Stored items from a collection
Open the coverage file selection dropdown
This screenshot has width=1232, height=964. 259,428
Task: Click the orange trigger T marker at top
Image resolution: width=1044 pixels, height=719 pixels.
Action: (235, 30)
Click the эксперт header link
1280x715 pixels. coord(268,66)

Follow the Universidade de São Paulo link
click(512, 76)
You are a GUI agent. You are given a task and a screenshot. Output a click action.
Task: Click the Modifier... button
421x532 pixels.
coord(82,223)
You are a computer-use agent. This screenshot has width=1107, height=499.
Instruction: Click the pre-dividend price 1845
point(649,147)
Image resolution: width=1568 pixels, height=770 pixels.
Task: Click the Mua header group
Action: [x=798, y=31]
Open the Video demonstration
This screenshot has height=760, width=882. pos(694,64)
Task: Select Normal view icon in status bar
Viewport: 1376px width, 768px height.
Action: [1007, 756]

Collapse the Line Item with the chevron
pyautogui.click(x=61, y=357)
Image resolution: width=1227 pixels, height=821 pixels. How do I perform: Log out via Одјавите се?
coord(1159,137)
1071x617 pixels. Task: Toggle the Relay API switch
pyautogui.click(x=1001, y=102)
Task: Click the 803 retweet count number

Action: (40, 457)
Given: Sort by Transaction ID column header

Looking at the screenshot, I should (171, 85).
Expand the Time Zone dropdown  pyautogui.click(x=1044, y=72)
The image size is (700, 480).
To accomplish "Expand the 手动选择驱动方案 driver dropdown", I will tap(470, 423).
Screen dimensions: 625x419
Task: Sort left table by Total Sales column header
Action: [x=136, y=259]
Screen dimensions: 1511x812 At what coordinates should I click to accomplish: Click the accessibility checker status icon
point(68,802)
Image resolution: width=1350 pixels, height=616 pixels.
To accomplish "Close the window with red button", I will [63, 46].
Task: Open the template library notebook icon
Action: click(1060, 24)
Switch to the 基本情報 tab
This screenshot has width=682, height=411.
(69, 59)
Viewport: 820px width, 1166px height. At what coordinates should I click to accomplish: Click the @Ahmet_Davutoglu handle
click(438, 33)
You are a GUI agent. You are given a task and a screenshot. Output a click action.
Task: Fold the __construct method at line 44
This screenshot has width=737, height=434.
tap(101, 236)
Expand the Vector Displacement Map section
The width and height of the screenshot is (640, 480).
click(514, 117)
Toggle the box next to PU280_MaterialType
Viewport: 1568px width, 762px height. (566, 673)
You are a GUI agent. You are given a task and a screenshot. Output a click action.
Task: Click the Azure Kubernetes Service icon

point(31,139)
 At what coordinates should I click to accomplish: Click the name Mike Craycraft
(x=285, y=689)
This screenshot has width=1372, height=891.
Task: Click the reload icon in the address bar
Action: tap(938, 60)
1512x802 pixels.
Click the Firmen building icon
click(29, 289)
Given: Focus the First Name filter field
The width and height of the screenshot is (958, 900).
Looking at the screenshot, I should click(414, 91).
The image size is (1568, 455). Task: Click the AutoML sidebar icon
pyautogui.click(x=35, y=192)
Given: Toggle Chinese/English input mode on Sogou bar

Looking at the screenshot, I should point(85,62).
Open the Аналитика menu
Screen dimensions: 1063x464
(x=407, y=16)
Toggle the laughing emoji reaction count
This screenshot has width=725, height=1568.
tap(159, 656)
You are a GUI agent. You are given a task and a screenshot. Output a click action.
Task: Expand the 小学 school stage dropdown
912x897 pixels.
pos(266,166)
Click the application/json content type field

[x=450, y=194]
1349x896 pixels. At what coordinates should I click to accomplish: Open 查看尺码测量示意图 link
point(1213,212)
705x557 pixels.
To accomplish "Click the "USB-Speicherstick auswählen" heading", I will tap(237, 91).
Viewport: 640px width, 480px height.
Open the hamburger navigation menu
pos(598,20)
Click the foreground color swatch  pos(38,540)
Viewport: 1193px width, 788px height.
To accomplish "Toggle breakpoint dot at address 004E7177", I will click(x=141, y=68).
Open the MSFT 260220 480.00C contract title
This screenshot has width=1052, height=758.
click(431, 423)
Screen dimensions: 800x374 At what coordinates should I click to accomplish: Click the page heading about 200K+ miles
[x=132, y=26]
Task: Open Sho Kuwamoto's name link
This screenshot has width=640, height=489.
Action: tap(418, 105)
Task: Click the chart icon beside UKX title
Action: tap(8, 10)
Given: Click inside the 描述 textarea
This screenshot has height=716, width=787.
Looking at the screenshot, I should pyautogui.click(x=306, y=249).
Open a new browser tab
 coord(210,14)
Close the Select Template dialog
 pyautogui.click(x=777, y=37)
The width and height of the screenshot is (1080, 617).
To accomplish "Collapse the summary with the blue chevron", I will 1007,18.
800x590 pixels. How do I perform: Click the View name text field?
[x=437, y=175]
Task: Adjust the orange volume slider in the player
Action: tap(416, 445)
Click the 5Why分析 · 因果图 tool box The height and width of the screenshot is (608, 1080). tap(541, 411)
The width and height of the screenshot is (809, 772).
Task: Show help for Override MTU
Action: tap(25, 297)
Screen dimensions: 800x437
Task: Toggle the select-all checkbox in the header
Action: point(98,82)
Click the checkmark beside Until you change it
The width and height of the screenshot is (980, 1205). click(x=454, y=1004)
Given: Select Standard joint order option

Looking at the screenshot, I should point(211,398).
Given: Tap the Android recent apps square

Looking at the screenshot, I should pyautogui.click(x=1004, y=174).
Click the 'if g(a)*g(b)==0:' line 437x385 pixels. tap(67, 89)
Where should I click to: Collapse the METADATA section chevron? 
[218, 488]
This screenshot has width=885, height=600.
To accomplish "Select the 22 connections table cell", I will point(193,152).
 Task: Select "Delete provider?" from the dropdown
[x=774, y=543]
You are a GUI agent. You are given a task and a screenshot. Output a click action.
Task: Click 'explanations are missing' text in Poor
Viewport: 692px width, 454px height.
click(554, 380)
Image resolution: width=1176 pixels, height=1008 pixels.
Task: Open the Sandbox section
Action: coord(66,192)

**Your instructions**
Each line above must be printed exactly as it appears.

**Answer box**
Open the coverage file selection dropdown
This screenshot has width=1232, height=964. 259,428
Task: Click the orange trigger T marker at top
Image resolution: width=1044 pixels, height=719 pixels.
Action: (235, 30)
Click the эксперт header link
1280x715 pixels. coord(268,66)

Follow the Universidade de São Paulo link
click(512, 76)
You are a GUI agent. You are given a task and a screenshot. Output a click action.
Task: Click the Modifier... button
421x532 pixels.
coord(82,223)
You are a computer-use agent. This screenshot has width=1107, height=499.
Instruction: Click the pre-dividend price 1845
point(649,147)
Image resolution: width=1568 pixels, height=770 pixels.
Task: Click the Mua header group
Action: [x=798, y=31]
Open the Video demonstration
This screenshot has height=760, width=882. pos(694,64)
Task: Select Normal view icon in status bar
Viewport: 1376px width, 768px height.
Action: [1007, 756]

Collapse the Line Item with the chevron
pyautogui.click(x=61, y=357)
Image resolution: width=1227 pixels, height=821 pixels. How do I perform: Log out via Одјавите се?
coord(1159,137)
1071x617 pixels. Task: Toggle the Relay API switch
pyautogui.click(x=1001, y=102)
Task: Click the 803 retweet count number

Action: (40, 457)
Given: Sort by Transaction ID column header

Looking at the screenshot, I should (171, 85).
Expand the Time Zone dropdown  pyautogui.click(x=1044, y=72)
The image size is (700, 480).
To accomplish "Expand the 手动选择驱动方案 driver dropdown", I will tap(470, 423).
Screen dimensions: 625x419
Task: Sort left table by Total Sales column header
Action: [x=136, y=259]
Screen dimensions: 1511x812 At what coordinates should I click to accomplish: Click the accessibility checker status icon
point(68,802)
Image resolution: width=1350 pixels, height=616 pixels.
To accomplish "Close the window with red button", I will [63, 46].
Task: Open the template library notebook icon
Action: click(1060, 24)
Switch to the 基本情報 tab
This screenshot has width=682, height=411.
(69, 59)
Viewport: 820px width, 1166px height. At what coordinates should I click to accomplish: Click the @Ahmet_Davutoglu handle
click(438, 33)
You are a GUI agent. You are given a task and a screenshot. Output a click action.
Task: Fold the __construct method at line 44
This screenshot has width=737, height=434.
tap(101, 236)
Expand the Vector Displacement Map section
The width and height of the screenshot is (640, 480).
click(514, 117)
Toggle the box next to PU280_MaterialType
Viewport: 1568px width, 762px height. (566, 673)
You are a GUI agent. You are given a task and a screenshot. Output a click action.
Task: Click the Azure Kubernetes Service icon

point(31,139)
 At what coordinates should I click to accomplish: Click the name Mike Craycraft
(x=285, y=689)
This screenshot has width=1372, height=891.
Task: Click the reload icon in the address bar
Action: tap(938, 60)
1512x802 pixels.
Click the Firmen building icon
click(29, 289)
Given: Focus the First Name filter field
The width and height of the screenshot is (958, 900).
Looking at the screenshot, I should click(414, 91).
The image size is (1568, 455). Task: Click the AutoML sidebar icon
pyautogui.click(x=35, y=192)
Given: Toggle Chinese/English input mode on Sogou bar

Looking at the screenshot, I should point(85,62).
Open the Аналитика menu
Screen dimensions: 1063x464
(x=407, y=16)
Toggle the laughing emoji reaction count
This screenshot has width=725, height=1568.
tap(159, 656)
You are a GUI agent. You are given a task and a screenshot. Output a click action.
Task: Expand the 小学 school stage dropdown
912x897 pixels.
pos(266,166)
Click the application/json content type field

[x=450, y=194]
1349x896 pixels. At what coordinates should I click to accomplish: Open 查看尺码测量示意图 link
point(1213,212)
705x557 pixels.
To accomplish "Click the "USB-Speicherstick auswählen" heading", I will tap(237, 91).
Viewport: 640px width, 480px height.
Open the hamburger navigation menu
pos(598,20)
Click the foreground color swatch  pos(38,540)
Viewport: 1193px width, 788px height.
To accomplish "Toggle breakpoint dot at address 004E7177", I will click(x=141, y=68).
Open the MSFT 260220 480.00C contract title
This screenshot has width=1052, height=758.
click(431, 423)
Screen dimensions: 800x374 At what coordinates should I click to accomplish: Click the page heading about 200K+ miles
[x=132, y=26]
Task: Open Sho Kuwamoto's name link
This screenshot has width=640, height=489.
Action: tap(418, 105)
Task: Click the chart icon beside UKX title
Action: tap(8, 10)
Given: Click inside the 描述 textarea
This screenshot has height=716, width=787.
Looking at the screenshot, I should pyautogui.click(x=306, y=249).
Open a new browser tab
 coord(210,14)
Close the Select Template dialog
 pyautogui.click(x=777, y=37)
The width and height of the screenshot is (1080, 617).
To accomplish "Collapse the summary with the blue chevron", I will 1007,18.
800x590 pixels. How do I perform: Click the View name text field?
[x=437, y=175]
Task: Adjust the orange volume slider in the player
Action: tap(416, 445)
Click the 5Why分析 · 因果图 tool box The height and width of the screenshot is (608, 1080). tap(541, 411)
The width and height of the screenshot is (809, 772).
Task: Show help for Override MTU
Action: tap(25, 297)
Screen dimensions: 800x437
Task: Toggle the select-all checkbox in the header
Action: point(98,82)
Click the checkmark beside Until you change it
The width and height of the screenshot is (980, 1205). click(x=454, y=1004)
Given: Select Standard joint order option

Looking at the screenshot, I should point(211,398).
Given: Tap the Android recent apps square

Looking at the screenshot, I should pyautogui.click(x=1004, y=174).
Click the 'if g(a)*g(b)==0:' line 437x385 pixels. tap(67, 89)
Where should I click to: Collapse the METADATA section chevron? 
[218, 488]
This screenshot has width=885, height=600.
To accomplish "Select the 22 connections table cell", I will point(193,152).
 Task: Select "Delete provider?" from the dropdown
[x=774, y=543]
You are a GUI agent. You are given a task and a screenshot. Output a click action.
Task: Click 'explanations are missing' text in Poor
Viewport: 692px width, 454px height.
click(554, 380)
Image resolution: width=1176 pixels, height=1008 pixels.
Task: Open the Sandbox section
Action: coord(66,192)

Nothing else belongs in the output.